Increasing the volume of building may be important, it says, but is of less significance than financial aspects of the housing crisis.
The Redfern review - commissioned by Labour’s housing spokesman John Healey but regarded as an independently-executed assessment of ownership issues - also calls for a cross-party approach to building targets over 10 and 20 years, instead of short-term ‘competition’ between parties with often-challenging short term housing targets.
The difficulties in younger buyers accessing mortgages, especially since the Mortgage Market Review, has lowered home ownership by 3.8 per cent in the period from 2002 to 2015, the review claims. This has been worsened by the recent period of austerity which has seen younger would-be buyers’ income stagnate. This has in turn reduced home ownership by around 1.4 per cent.
Controversially, the review dismisses a close link between supply and price.

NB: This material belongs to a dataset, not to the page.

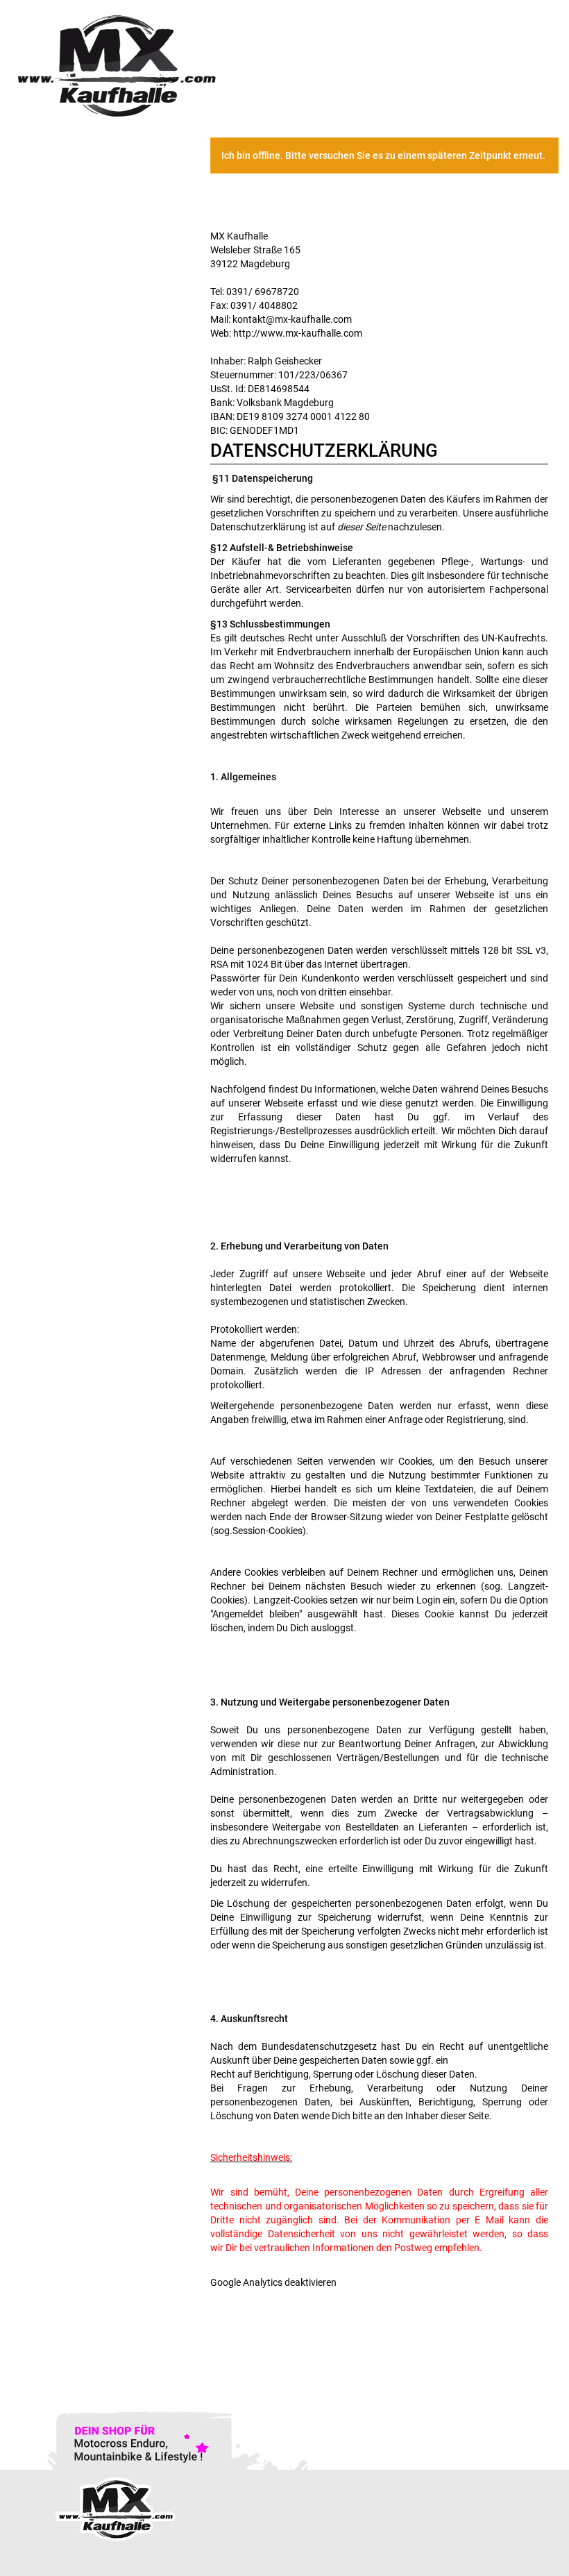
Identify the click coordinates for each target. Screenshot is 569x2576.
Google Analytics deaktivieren (273, 2282)
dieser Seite (361, 526)
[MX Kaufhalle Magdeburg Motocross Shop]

"New household formation and supply have been broadly in balance over the last 20 years and therefore the significant increases in house prices over that period have not been driven primarily by supply constraints" it says.
Redfern claims that even increasing home production to around 300,000 for one year would reduce prices by only 0.6 per cent; any additional reduction would be countered by the creation of more households.
The review recommends that Help To Buy as it currently stands should be scrapped and that initiatives instead be aimed at first time buyers and encouraging the purchase of lower priced homes than those promoted until by by HTB.
Redfern also proposes the creation of an independent housing commission "which can own this strategy and take a non-partisan approach to long-term housing decisions".